Rows from a data source:
▬▬▬▬▬▬

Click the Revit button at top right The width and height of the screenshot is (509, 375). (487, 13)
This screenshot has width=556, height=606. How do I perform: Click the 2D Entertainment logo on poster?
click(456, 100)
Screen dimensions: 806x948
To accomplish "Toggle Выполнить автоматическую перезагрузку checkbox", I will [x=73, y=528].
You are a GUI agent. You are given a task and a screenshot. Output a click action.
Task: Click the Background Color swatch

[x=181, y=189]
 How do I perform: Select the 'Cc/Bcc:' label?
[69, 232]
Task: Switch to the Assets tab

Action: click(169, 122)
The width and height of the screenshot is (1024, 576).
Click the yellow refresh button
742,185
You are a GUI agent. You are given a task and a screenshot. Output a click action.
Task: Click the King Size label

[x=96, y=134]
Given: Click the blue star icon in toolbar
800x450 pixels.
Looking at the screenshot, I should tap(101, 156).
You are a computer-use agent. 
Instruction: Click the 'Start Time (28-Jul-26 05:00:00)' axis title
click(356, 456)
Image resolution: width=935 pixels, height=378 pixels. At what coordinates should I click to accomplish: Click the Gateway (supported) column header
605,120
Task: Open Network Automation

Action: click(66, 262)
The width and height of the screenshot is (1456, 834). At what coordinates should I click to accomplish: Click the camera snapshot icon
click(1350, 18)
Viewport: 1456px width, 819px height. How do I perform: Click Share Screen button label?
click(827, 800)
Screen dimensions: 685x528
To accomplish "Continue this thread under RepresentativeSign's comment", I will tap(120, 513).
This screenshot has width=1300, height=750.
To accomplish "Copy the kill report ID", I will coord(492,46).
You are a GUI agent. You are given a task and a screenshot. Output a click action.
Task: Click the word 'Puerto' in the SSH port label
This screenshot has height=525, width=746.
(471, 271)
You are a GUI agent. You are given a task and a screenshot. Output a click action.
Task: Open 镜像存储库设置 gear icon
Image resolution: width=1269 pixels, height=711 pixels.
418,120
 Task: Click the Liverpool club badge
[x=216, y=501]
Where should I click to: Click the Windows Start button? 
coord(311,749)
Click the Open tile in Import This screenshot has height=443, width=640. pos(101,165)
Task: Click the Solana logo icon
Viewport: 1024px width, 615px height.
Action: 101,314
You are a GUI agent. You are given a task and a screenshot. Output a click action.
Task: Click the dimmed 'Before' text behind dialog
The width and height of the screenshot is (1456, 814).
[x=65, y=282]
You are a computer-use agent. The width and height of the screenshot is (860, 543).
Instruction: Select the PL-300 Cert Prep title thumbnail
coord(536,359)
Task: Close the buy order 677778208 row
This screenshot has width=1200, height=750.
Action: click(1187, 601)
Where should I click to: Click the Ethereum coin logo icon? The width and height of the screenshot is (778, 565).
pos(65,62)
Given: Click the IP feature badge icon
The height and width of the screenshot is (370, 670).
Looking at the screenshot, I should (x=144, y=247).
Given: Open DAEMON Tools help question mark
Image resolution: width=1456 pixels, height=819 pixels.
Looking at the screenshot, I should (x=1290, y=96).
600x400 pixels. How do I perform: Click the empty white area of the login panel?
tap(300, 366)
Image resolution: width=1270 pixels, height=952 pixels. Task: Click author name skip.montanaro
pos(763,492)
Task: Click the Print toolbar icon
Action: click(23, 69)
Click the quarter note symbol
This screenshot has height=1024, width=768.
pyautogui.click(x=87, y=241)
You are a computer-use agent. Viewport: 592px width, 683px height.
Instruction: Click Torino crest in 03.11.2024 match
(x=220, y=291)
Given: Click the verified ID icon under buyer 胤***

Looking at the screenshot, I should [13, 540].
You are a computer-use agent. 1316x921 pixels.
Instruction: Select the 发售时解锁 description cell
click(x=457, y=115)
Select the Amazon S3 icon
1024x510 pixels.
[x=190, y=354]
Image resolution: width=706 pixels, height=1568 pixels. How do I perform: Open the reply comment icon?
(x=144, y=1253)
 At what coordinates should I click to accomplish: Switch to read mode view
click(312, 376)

▬▬▬▬▬▬

TO DO: Set out all of the rows above as a numbered list, leaving out any blank lines.

PROBLEM SOLUTION:
1. Click the Revit button at top right The width and height of the screenshot is (509, 375). (487, 13)
2. This screenshot has width=556, height=606. How do I perform: Click the 2D Entertainment logo on poster?
3. click(456, 100)
4. Screen dimensions: 806x948
5. To accomplish "Toggle Выполнить автоматическую перезагрузку checkbox", I will [x=73, y=528].
6. You are a GUI agent. You are given a task and a screenshot. Output a click action.
7. Task: Click the Background Color swatch
8. [x=181, y=189]
9.  How do I perform: Select the 'Cc/Bcc:' label?
10. [69, 232]
11. Task: Switch to the Assets tab
12. Action: click(169, 122)
13. The width and height of the screenshot is (1024, 576).
14. Click the yellow refresh button
15. 742,185
16. You are a GUI agent. You are given a task and a screenshot. Output a click action.
17. Task: Click the King Size label
18. [x=96, y=134]
19. Given: Click the blue star icon in toolbar
20. 800x450 pixels.
21. Looking at the screenshot, I should tap(101, 156).
22. You are a computer-use agent. 
23. Instruction: Click the 'Start Time (28-Jul-26 05:00:00)' axis title
24. click(356, 456)
25. Image resolution: width=935 pixels, height=378 pixels. At what coordinates should I click to accomplish: Click the Gateway (supported) column header
26. 605,120
27. Task: Open Network Automation
28. Action: click(66, 262)
29. The width and height of the screenshot is (1456, 834). At what coordinates should I click to accomplish: Click the camera snapshot icon
30. click(1350, 18)
31. Viewport: 1456px width, 819px height. How do I perform: Click Share Screen button label?
32. click(827, 800)
33. Screen dimensions: 685x528
34. To accomplish "Continue this thread under RepresentativeSign's comment", I will tap(120, 513).
35. This screenshot has width=1300, height=750.
36. To accomplish "Copy the kill report ID", I will coord(492,46).
37. You are a GUI agent. You are given a task and a screenshot. Output a click action.
38. Task: Click the word 'Puerto' in the SSH port label
39. This screenshot has height=525, width=746.
40. (471, 271)
41. You are a GUI agent. You are given a task and a screenshot. Output a click action.
42. Task: Open 镜像存储库设置 gear icon
43. Image resolution: width=1269 pixels, height=711 pixels.
44. 418,120
45.  Task: Click the Liverpool club badge
46. [x=216, y=501]
47. Where should I click to: Click the Windows Start button? 
48. coord(311,749)
49. Click the Open tile in Import This screenshot has height=443, width=640. pos(101,165)
50. Task: Click the Solana logo icon
51. Viewport: 1024px width, 615px height.
52. Action: 101,314
53. You are a GUI agent. You are given a task and a screenshot. Output a click action.
54. Task: Click the dimmed 'Before' text behind dialog
55. The width and height of the screenshot is (1456, 814).
56. [x=65, y=282]
57. You are a computer-use agent. The width and height of the screenshot is (860, 543).
58. Instruction: Select the PL-300 Cert Prep title thumbnail
59. coord(536,359)
60. Task: Close the buy order 677778208 row
61. This screenshot has width=1200, height=750.
62. Action: click(1187, 601)
63. Where should I click to: Click the Ethereum coin logo icon? The width and height of the screenshot is (778, 565).
64. pos(65,62)
65. Given: Click the IP feature badge icon
66. The height and width of the screenshot is (370, 670).
67. Looking at the screenshot, I should (x=144, y=247).
68. Given: Open DAEMON Tools help question mark
69. Image resolution: width=1456 pixels, height=819 pixels.
70. Looking at the screenshot, I should (x=1290, y=96).
71. 600x400 pixels. How do I perform: Click the empty white area of the login panel?
72. tap(300, 366)
73. Image resolution: width=1270 pixels, height=952 pixels. Task: Click author name skip.montanaro
74. pos(763,492)
75. Task: Click the Print toolbar icon
76. Action: click(23, 69)
77. Click the quarter note symbol
78. This screenshot has height=1024, width=768.
79. pyautogui.click(x=87, y=241)
80. You are a computer-use agent. Viewport: 592px width, 683px height.
81. Instruction: Click Torino crest in 03.11.2024 match
82. (x=220, y=291)
83. Given: Click the verified ID icon under buyer 胤***
84. Looking at the screenshot, I should [13, 540].
85. You are a computer-use agent. 1316x921 pixels.
86. Instruction: Select the 发售时解锁 description cell
87. click(x=457, y=115)
88. Select the Amazon S3 icon
89. 1024x510 pixels.
90. [x=190, y=354]
91. Image resolution: width=706 pixels, height=1568 pixels. How do I perform: Open the reply comment icon?
92. (x=144, y=1253)
93.  At what coordinates should I click to accomplish: Switch to read mode view
94. click(312, 376)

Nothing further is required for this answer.